Meguti Jain Tirth - Bh. Mahavira



Aihole, Karnataka


Antiquity : 6th-7th Century

Location : Aihole has Convenient Road access. It is 15 Miles from Pattadakal, 25 Miles from Badami and about 300 miles from Bangalore.

Though now a small Village, Aihole was once the early capital of the Badami Chalukyan. Empire. Situated some 25 miles from Badaini, on the banks of the Malaprabha River, Aihole is considered the cradle of Hindu and Jain temple architecture. During the 5th Century A. D. this place was a great centre of trade, education and religion. All the temples at Aihole have been declared protected monuments under the Archeological Survey of India.

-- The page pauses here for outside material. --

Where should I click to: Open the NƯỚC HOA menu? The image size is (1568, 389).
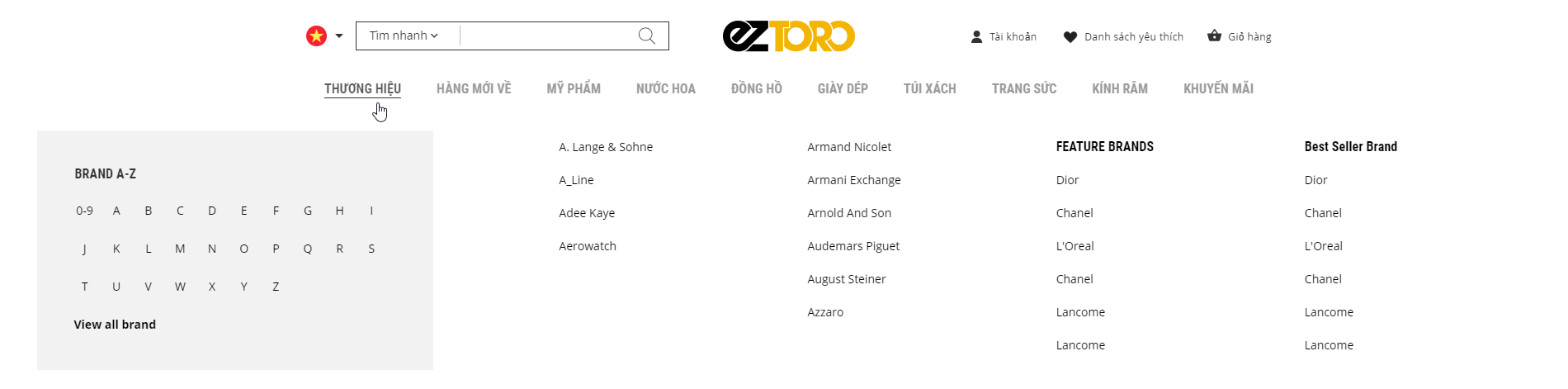click(x=665, y=88)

The architectural range seen in the temples of Aihole, is reflective of the early experimental phase of development of the Hindu & Jain style of temple architecture, as it evolved from simple rock cut shrines to large and complicated structures. The architectural extravaganza at Aihole was the artistic outcome of the patronage of the erstwhile Chalukyan Rulers, who were great builders, The reign of the Chalukya in central Karnataka from 535 to 757 A. D. saw major architectural developments of this region as well as a flowering of fine arts & literature. The temples in Aihole tell us about how temple architecture developed in various stages for many centuries.

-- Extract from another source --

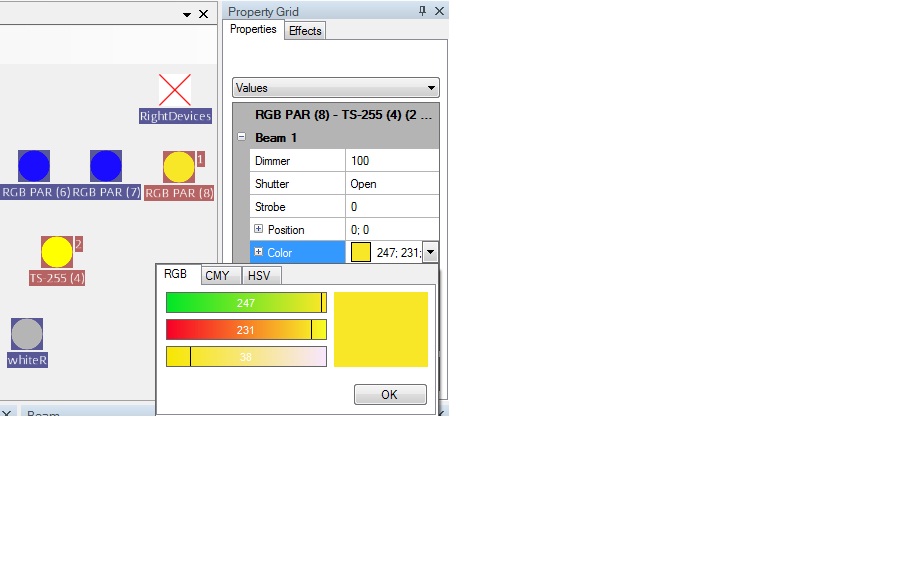
Task: Click the red 231 color slider
Action: (246, 330)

The Jain & Hindu temples of Badami, Patadakal & Aihole shows the unique architectural style of that period. Aihole is dotted with more than one hundred structures, testimonials to the experiments undertaken by the Chalukyan architects towards the evolution of the Hindu & Jain style of temple architecture. The fully evolved temples are manifestations of the embryonic stages of the South Indian (Dravidian) style of temple architecture that fully developed later on. Each of the early temples at Aihole has its own architectural feature. The names given to the temples are quite interesting. The names do not stand for the main deties of these temples, but represent either the persons who lived in them or their location.

There are almost 125 stone temples and two cave temples, divided into 22 groups scattered around the village out of which the Durga Temple, Lad Khan Temple & Meguti Temple are the most impressive. The Meguti Jain Temple is prominently located on top of the highest hill in Aihole and was built in the year 634 A. D. From a historic standpoint the inscription dating the monument is found on the eastem outer wall of the temple and records its construction by Ravikeerti, who was a commander and minister under the famous Chalukya King Pulkeshi II. Meguti Temple is the only dated monument in Aihole, provides an important evidence of the early development of the Dravidian style of Architecture. On1y two of the original sculptures have survived; a large seated idol of Lord Mahavira & a partly mutilated but still convincingly beautiful goddess Ambika.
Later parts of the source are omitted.